** BEGIN QUOTED TEXT **
# Dog Sports Addiction?



## zooeysmom (Jan 3, 2014)

Does anyone else feel like once you started trialing, you couldn't stop? It's just so fun to go to dog events and spend time with your dog and other dog people. Maizie will be taking Scent Work classes starting in January, so we're getting in even deeper! :dizzy:


----------



## AgilityPoodles (Dec 13, 2018)

I'm definitely this way about classes. Once I'm in the groove, I want to try everything. Riley and I went to scent work classes earlier this year. He was the "ringer", often finding the hide when the others didn't. We had a blast there and might get back into it next year. 

Tonight is our last agility class of the year. We won't know what to do with ourselves for the next couple weeks before things start up again.


----------



## Click-N-Treat (Nov 9, 2015)

I've got a trick dog test December 28, a Rally Advanced Trial January 27, and another Rally Advanced Trial February 2 and 3. Then it's off to Wisconsin, and Ohio, and Missouri, and Iowa, and Indiana, and... But, addicted? Nah, not me. Ha!!! yes, I am so hooked. The more I trial, the more I want to trial. 

I was afraid to tell my husband I plan on driving out of state just to spend two whole minutes in a dog show ring. It sounds just plain crazy. Fortunately, it made sense to him. He reminded me athletes travel halfway around the world to run races that last 10 seconds. My sister understood it, too. The luge event in the Olympics ls under a minute. They both tell me to do what makes me happy, and showing Noelle makes me happy. Even when we NQ, it still makes me happy. 

It's so nice to come on PF and meet people who don't just understand the passion, but join in the addiction!


----------



## zooeysmom (Jan 3, 2014)

That is awesome that your family is so supportive, Click! Mine think I am nuts :angry: Thank God for my PF family!


----------



## Click-N-Treat (Nov 9, 2015)

There's a Boston Terrier specialty in Des Moines, IA. Four days of Rally. I think my husband is actually interested in showing Francis. Maybe he'll get the showing bug, too! How much fun would that be?


----------



## zooeysmom (Jan 3, 2014)

Extremely fun!!! Yes!


----------



## Mfmst (Jun 18, 2014)

Not me. I’m way too anxious. I am addicted to reading about everyone’s experiences and cheering your talented dogs on. I’m taking DH to the Houston World Series of Dog Shows this summer. Looking forward to that and to supporting you IRL if your addiction brings you to Houston mid-July


----------



## Asta's Mom (Aug 20, 2014)

Love reading about y'all's experience in dog sports. The nearest place to train for us would be a 1 hour drive up and 1 hour drive back. Not for me. Luckily Asta is a laid back sorta guy so what training we do is at home. We are coming along with the "find it" command. You addicted folks rock!


----------



## Skylar (Jul 29, 2016)

I’m still not comfortable with the actual competition in the ring although I’m getting better with it. I’ve always been panicked about taking tests no matter how well prepared I am. But I do look forward to seeing everyone and the potential to meet up with people you haven’t seen in awhile. The social part is a lot of fun and everyone is so supportive. You get to know people when you sit around all weekend chatting with them. 

What I love is the challenge of training. Part of that challenge is training your dog to the level that they will perform in a trial.
** END QUOTED TEXT **
** BEGIN MATERIAL **
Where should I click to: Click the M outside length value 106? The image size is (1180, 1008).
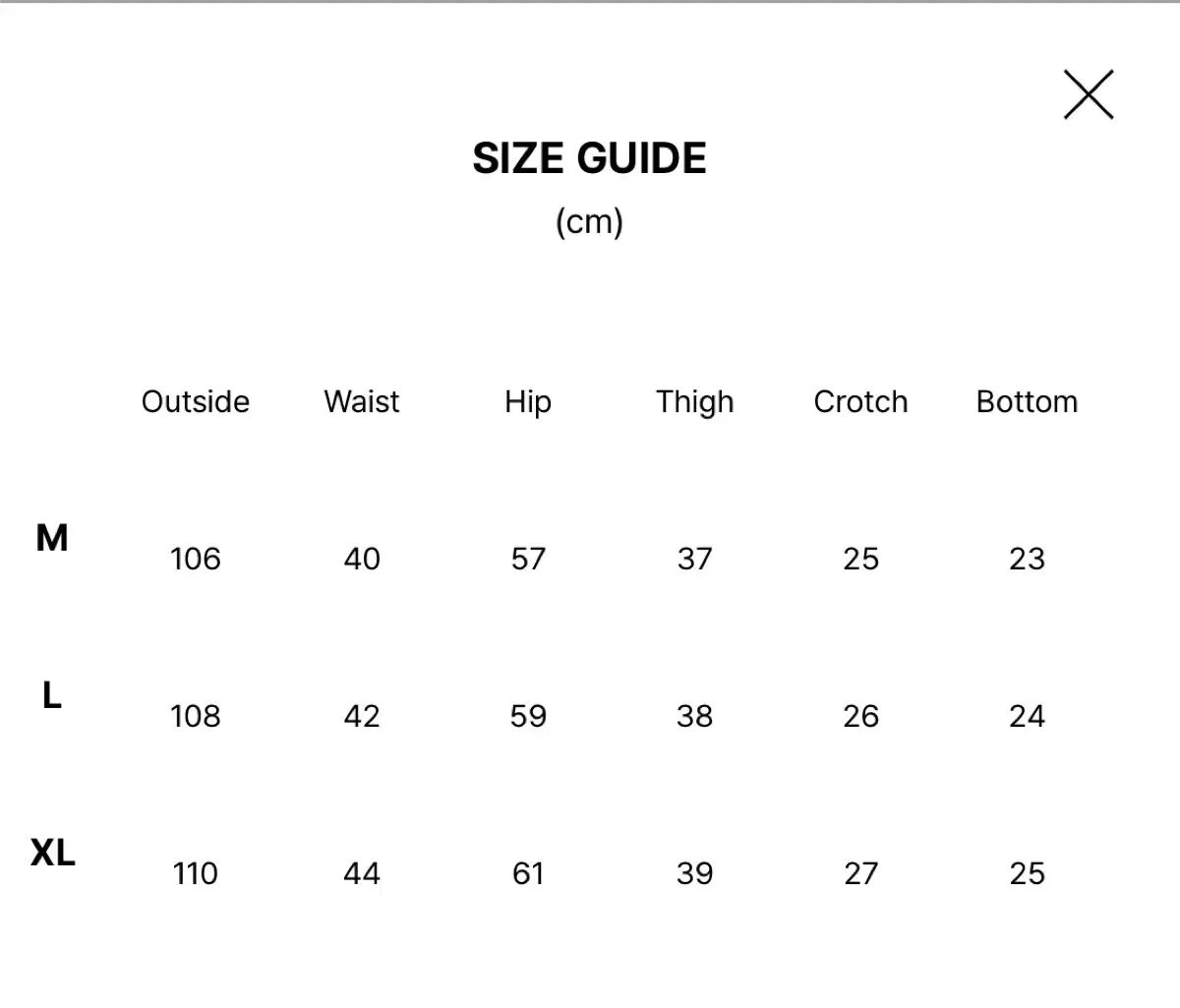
** END MATERIAL **
— WHAT TO WORK ON —
(A) In the dog sports thread, how long is the drive to the nearest training place mentioned by Asta's Mom?
(B) Reproduce the stretch of the dog sports thread from "Does anyone else" through "start up again.".

— RESPONSES PER TASK —
(A) One hour each way.

(B)
Does anyone else feel like once you started trialing, you couldn't stop? It's just so fun to go to dog events and spend time with your dog and other dog people. Maizie will be taking Scent Work classes starting in January, so we're getting in even deeper! :dizzy:


----------



## AgilityPoodles (Dec 13, 2018)

I'm definitely this way about classes. Once I'm in the groove, I want to try everything. Riley and I went to scent work classes earlier this year. He was the "ringer", often finding the hide when the others didn't. We had a blast there and might get back into it next year. 

Tonight is our last agility class of the year. We won't know what to do with ourselves for the next couple weeks before things start up again.